Samson’s story reminds me of this a little, since he was likewise a self-sufficient man, unconcerned regarding his life choices, and his enormous strength gave him the illusion of invincibility. He knew that this strength was God’s gift (Judg 16:17), yet he lived as if it were automatically his. Sadly, he crossed the final line between allegiances thinking that he could carry on as before and did not know that the Lord had departed from him (Judg 16:20)! It took a hard knock from life, betrayal, the gouging out of his eyes and utter humiliation to realise it. As so often when God’s servants compromise their commitment, his downfall gave the enemy an opportunity to gloat. Boasting of their god, Dagon’s power (Judg 16:23-24), the Philistines implicitly denigrated Israel’s God whom Samson supposedly served. Samson in his blindness was pitiful as he was guided by a young boy (v.26) while the cream of Philistine society and its leadership amused themselves at his expense (Judg 16:25-27). We can only imagine what this involved, tasks performed to a mocking audience who would have laughed derisively at his clumsy moves and enjoyed his pain when he hurt himself. What a bitter pill for a man who could do anything he wanted before, to be sightless and weak, taunted and scorned!

The path of redemption (Judg 16:23-31) Therefore we have been buried with Him through baptism into death, so that as Christ was raised from the dead […], so we too might walk in newness of life. (Rom 6:4)

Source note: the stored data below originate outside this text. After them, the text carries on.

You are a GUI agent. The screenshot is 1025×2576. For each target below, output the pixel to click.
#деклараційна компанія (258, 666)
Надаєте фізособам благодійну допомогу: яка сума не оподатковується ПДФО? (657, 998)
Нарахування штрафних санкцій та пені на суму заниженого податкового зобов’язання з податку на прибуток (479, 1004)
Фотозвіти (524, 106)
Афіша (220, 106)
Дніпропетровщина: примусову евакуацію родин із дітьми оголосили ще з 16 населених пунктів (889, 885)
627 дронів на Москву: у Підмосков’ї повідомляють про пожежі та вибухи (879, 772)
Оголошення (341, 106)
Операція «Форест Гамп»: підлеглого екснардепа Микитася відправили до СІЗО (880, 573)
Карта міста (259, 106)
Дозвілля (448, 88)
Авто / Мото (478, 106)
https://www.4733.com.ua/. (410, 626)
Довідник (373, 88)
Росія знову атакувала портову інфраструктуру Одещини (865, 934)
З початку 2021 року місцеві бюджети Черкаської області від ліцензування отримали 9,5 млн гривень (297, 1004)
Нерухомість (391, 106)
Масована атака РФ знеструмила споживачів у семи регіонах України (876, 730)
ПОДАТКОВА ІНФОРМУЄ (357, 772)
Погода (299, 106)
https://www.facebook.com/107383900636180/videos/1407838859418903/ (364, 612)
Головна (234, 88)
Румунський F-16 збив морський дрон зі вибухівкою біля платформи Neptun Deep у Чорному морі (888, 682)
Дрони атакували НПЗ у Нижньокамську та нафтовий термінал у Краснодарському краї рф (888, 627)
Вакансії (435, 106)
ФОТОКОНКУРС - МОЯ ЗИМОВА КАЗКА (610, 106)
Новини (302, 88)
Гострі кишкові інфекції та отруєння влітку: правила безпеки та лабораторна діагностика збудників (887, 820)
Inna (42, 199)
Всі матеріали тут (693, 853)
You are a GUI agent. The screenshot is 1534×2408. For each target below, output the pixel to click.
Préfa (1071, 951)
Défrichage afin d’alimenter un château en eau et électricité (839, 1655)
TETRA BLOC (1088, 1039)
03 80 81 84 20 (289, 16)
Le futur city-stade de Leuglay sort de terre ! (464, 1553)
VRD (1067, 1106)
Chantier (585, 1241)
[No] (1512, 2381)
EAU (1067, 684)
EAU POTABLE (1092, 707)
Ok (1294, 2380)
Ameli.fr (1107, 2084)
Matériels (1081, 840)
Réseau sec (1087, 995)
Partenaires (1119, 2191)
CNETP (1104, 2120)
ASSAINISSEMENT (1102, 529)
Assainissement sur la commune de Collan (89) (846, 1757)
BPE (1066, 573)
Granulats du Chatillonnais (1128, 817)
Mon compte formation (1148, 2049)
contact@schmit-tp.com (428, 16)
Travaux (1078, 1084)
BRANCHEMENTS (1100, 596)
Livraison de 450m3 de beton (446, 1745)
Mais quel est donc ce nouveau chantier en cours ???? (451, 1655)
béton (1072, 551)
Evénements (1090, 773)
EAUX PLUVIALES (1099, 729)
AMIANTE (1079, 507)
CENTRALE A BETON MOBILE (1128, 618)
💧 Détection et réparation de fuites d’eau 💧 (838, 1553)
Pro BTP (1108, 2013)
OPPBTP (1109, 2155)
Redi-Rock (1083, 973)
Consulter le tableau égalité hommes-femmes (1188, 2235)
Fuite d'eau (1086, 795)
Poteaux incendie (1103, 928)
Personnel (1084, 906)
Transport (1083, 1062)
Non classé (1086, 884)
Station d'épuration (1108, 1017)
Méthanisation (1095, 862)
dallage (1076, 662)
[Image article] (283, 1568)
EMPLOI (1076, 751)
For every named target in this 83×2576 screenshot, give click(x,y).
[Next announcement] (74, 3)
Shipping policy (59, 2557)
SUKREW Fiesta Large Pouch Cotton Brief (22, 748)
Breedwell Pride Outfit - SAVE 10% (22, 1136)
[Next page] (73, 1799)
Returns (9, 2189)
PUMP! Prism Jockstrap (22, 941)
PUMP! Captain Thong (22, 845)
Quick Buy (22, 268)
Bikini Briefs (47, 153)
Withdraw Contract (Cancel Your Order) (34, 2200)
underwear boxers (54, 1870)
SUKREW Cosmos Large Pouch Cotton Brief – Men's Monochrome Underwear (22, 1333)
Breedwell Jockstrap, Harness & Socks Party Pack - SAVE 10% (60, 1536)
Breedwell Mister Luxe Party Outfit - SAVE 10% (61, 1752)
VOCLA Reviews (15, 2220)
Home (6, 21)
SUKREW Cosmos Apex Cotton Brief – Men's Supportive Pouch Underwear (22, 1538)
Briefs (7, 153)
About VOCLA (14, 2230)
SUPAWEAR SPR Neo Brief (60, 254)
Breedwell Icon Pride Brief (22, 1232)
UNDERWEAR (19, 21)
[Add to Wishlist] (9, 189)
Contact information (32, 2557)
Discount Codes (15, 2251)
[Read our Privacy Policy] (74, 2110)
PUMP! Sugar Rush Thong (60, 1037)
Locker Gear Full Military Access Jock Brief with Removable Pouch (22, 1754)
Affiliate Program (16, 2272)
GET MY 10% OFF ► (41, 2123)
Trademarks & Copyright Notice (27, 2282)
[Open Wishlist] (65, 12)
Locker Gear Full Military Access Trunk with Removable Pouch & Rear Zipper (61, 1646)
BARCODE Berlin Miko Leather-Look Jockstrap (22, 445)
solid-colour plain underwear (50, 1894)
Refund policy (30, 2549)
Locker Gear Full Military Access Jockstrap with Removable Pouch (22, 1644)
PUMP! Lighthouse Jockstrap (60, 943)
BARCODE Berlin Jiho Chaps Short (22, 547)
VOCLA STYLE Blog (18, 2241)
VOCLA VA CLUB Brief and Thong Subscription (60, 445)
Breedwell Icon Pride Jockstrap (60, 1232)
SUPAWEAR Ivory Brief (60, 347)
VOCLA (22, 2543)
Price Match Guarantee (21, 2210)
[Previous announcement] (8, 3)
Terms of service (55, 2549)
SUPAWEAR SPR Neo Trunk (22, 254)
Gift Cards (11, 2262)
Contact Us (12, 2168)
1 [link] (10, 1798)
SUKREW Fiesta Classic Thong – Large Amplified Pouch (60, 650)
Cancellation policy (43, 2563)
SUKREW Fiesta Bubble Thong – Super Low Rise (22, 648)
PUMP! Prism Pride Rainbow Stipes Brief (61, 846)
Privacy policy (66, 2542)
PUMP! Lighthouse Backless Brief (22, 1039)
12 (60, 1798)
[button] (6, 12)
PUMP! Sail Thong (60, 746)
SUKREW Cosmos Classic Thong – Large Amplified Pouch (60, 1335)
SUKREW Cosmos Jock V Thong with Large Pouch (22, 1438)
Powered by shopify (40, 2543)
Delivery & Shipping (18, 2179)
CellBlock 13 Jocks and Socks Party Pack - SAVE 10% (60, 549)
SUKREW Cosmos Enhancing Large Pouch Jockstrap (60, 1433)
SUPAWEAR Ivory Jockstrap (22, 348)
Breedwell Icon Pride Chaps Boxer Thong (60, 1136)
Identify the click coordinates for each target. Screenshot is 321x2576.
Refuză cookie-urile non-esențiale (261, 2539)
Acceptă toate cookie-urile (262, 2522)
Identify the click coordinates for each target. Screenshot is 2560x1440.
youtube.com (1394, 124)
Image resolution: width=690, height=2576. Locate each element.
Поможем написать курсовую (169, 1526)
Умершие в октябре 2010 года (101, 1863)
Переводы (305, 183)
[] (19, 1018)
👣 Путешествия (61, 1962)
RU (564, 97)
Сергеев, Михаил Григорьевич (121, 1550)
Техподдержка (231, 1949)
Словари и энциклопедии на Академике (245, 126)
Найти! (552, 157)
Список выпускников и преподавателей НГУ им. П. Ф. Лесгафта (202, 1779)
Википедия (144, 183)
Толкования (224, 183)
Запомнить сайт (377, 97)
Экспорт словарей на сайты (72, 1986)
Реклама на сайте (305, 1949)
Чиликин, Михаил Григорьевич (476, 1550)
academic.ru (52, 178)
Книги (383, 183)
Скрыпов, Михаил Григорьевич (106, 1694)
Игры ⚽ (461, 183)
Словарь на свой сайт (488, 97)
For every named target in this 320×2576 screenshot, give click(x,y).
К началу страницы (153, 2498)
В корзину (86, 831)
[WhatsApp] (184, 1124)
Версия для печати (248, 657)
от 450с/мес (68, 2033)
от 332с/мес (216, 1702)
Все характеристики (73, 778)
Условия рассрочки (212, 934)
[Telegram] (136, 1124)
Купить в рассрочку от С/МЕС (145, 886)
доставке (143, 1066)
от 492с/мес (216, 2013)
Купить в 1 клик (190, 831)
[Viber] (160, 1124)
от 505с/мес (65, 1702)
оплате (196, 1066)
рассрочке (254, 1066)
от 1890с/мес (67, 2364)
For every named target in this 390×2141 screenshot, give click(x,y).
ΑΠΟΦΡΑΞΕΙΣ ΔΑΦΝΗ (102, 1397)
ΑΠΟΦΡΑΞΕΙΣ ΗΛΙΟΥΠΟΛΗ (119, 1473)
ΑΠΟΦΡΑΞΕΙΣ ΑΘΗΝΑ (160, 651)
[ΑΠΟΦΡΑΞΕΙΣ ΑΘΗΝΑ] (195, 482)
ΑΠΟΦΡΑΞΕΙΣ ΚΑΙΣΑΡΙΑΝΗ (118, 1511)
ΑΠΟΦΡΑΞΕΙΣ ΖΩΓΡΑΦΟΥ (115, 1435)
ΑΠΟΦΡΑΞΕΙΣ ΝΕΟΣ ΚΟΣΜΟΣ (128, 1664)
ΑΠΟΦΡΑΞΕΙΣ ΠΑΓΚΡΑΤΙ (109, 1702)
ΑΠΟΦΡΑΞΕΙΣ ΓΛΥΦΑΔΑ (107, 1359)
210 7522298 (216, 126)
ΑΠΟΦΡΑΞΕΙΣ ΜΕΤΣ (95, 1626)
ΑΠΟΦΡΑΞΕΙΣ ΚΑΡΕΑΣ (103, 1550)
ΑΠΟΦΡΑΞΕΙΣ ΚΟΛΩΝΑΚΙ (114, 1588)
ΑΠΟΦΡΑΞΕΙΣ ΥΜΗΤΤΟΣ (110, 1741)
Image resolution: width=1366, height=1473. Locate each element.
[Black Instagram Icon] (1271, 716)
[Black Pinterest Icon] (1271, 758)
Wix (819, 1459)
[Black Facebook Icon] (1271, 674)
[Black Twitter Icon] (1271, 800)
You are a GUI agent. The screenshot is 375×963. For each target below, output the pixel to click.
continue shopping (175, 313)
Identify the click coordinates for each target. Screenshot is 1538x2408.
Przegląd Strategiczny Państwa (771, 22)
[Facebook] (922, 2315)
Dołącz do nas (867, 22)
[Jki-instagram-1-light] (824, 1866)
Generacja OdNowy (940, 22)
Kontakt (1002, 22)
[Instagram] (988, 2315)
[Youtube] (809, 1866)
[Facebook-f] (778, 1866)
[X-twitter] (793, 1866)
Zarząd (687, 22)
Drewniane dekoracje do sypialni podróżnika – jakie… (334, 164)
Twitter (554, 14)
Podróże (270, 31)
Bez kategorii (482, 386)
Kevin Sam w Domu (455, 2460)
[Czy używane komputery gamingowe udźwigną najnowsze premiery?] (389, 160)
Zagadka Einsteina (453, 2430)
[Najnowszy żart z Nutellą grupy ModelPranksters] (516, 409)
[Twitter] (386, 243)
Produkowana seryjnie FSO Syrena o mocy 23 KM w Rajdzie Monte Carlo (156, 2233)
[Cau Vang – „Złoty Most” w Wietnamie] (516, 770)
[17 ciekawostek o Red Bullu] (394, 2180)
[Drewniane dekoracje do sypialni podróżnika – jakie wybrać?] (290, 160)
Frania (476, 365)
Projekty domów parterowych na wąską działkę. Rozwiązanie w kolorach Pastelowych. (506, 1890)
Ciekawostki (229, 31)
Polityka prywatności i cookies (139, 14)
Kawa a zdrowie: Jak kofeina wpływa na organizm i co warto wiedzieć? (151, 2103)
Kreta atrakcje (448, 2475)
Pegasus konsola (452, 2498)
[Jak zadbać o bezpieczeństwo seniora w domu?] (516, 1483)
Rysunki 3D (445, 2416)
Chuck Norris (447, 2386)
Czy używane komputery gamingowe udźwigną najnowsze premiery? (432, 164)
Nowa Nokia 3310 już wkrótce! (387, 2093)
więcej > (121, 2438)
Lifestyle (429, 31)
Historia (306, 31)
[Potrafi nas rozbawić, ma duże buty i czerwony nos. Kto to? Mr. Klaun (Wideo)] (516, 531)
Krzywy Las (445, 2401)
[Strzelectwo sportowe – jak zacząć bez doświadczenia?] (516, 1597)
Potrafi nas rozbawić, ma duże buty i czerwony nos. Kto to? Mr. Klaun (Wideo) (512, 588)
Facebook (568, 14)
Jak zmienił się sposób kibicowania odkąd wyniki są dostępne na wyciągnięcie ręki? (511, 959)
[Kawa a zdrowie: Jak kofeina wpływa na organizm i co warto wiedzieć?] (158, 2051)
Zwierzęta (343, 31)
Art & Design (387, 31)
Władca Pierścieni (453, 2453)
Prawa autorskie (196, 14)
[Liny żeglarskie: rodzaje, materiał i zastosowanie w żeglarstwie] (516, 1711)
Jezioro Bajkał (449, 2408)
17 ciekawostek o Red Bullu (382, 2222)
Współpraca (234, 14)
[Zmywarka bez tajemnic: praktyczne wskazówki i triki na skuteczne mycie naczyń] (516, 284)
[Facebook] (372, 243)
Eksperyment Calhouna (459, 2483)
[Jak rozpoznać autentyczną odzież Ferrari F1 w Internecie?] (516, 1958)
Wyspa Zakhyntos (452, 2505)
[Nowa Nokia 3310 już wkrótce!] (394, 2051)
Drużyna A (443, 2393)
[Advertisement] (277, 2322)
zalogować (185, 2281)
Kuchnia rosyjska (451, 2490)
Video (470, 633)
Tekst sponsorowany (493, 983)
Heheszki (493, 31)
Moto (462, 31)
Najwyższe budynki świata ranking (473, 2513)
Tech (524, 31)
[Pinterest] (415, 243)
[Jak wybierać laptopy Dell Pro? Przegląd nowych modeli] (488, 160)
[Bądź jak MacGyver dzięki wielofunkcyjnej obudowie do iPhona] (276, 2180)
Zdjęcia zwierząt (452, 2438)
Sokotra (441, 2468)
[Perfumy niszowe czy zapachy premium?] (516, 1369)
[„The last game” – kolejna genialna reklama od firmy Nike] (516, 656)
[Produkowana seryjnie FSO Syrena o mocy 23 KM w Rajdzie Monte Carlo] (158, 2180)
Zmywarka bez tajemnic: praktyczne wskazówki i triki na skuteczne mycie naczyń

Yet it was in this state of utter helplessness that Samson truly understood the source of his strength as from God and not automatically his. He recognised that he had no right to expect God’s intervention (note his repeated ‘please’ and the request for help ‘just this once’). In line with his deeper insight, Samson addressed God by His personal name, Yahweh, for the first time (capitalised ‘GOD’ in NASB; Judg 16:28). Yes, he was embittered and focused on himself, but he came in faith and that is what mattered. By comparison, Israel, too, took God’s love and grace for granted throughout their history while they disregarded His call to live a holy life (e.g. Jer 7:8-11). They, too, had to be enslaved and carried away in chains into exile to come to their senses and seek God. The path of redemption for us, too, leads into a recognition of our utter helplessness, so that we come to God with faith knowing that we have no claim on Him and depend entirely on His grace.

Dying to live

At the same time, Samson’s life had been so infiltrated by ungodly influences, so intertwined with the Philistines and enslaved to them in the end that his only path to be free of his chains was to die with them (Judg 16:30).[1] Once again, this is a pattern repeated in Israel’s exile (a symbolic form of death) and in us, fallen human beings, whose lives are so deeply penetrated by sin that we, too, can only be free by dying to it (Rom 6:3-7). For Samson, death was final, but it became the means by which he achieved his God-given purpose (v.30 cf. Judg 13:5) and in death he was finally reconciled to his family who took him home for burial (Judg 16:31). For us, dying to sin in a symbolic sense, that is, a radical break with a wilful life, is a gateway to a new beginning with the Lord.


[1] Barry G. Webb, The Book of Judges, NICOT (Grand Rapids: Eerdmans, 2012), 414.